Descripción del proyecto
Generating a Bose Einstein Condensate (BEC) or Fermi gas of molecules is a long-standing goal of modern molecular science. Molecular BEC is a macroscopic millimeter-size quantum object with a large number of molecules occupying the lowest center-of-mass quantum state. In stark contrast to atoms, molecules possess internal degrees of freedom and stronger interactions that lead to the emergence of new phenomena. Strong dipole-dipole interactions give rise to new ordered states of matter, quantum crystals. Many-body effects start dominating collision dynamics where even molecular rotational excitations are dissipated as angular-momenta-carrying quasiparticles within the condensate.
Despite intense experimental efforts, these fascinating ideas remain in the realm of theory.

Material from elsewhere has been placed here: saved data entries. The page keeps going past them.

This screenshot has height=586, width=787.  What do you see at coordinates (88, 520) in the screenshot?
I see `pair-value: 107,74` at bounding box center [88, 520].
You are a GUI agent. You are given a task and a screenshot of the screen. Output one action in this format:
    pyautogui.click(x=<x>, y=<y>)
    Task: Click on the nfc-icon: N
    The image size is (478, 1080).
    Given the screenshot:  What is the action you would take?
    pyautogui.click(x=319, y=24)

The main difficulty in turning theory into reality has been the absence of general molecular cooling methods. Recently, we have demonstrated the first experiment where collisions between cold molecules trapped in a 1 K deep superconducting magnetic trap are achieved without laser cooling [Segev et al. Nature, 572 (2019)], opening a clear path to molecular evaporation.

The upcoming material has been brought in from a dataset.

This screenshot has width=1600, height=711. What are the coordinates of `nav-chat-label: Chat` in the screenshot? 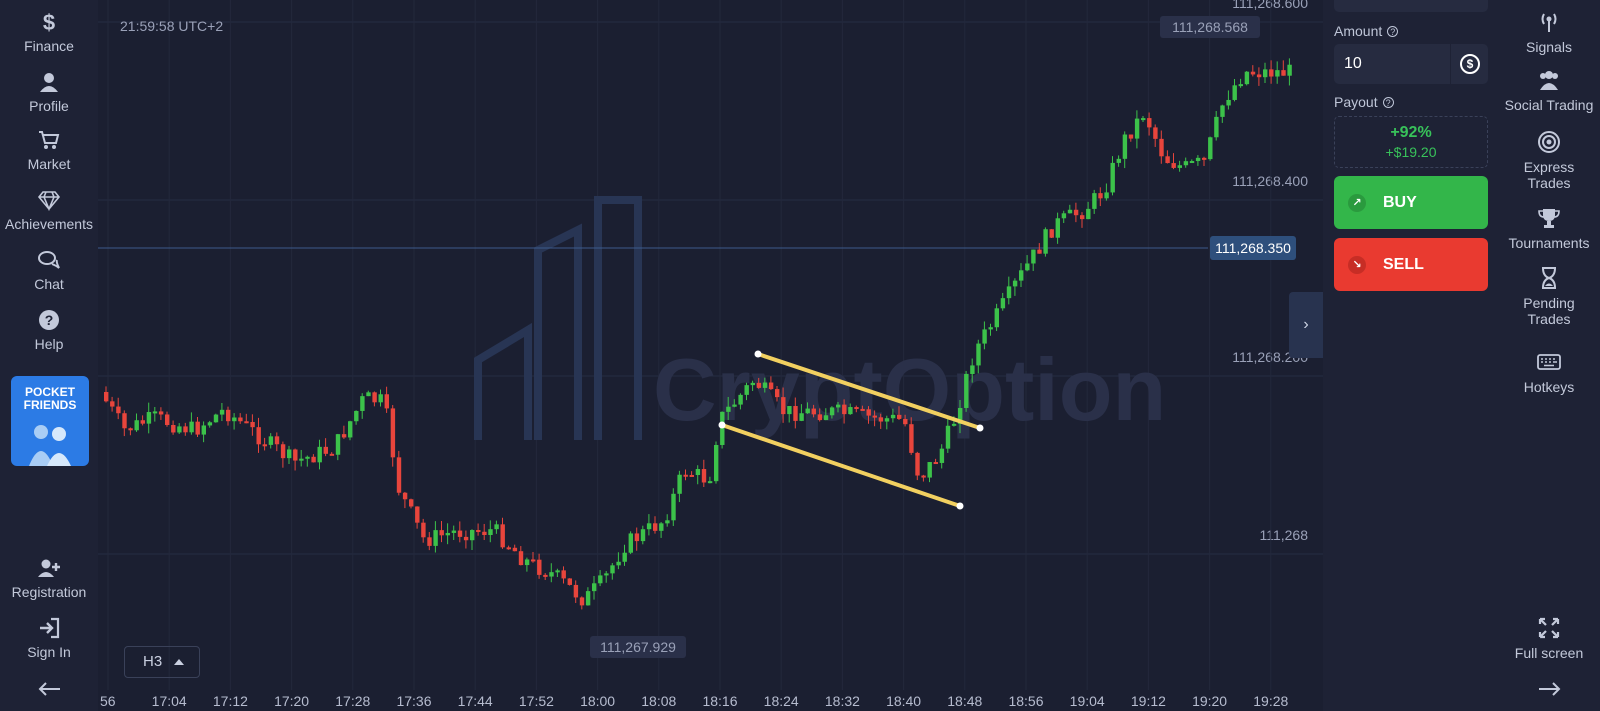 It's located at (49, 284).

We here propose to cool molecules by removing the fastest ones from the trap and letting the rest thermalize to lower temperatures via collisions. This method has been used to produce atomic BECs and we are the first group reaching identical initial conditions that are necessary for the successful application of the evaporative cooling. Generality of our approach is the key to successful search for a suitable molecular candidate. As an alternative to evaporation we suggest applying direct laser cooling on magnetically stopped NH radicals. We are confident that one of our approaches will lead to the long-sought generation of molecular quantum degenerate gas.
Our proposal opens new fields and will find applications in areas ranging from quantum chemistry to quantum information science.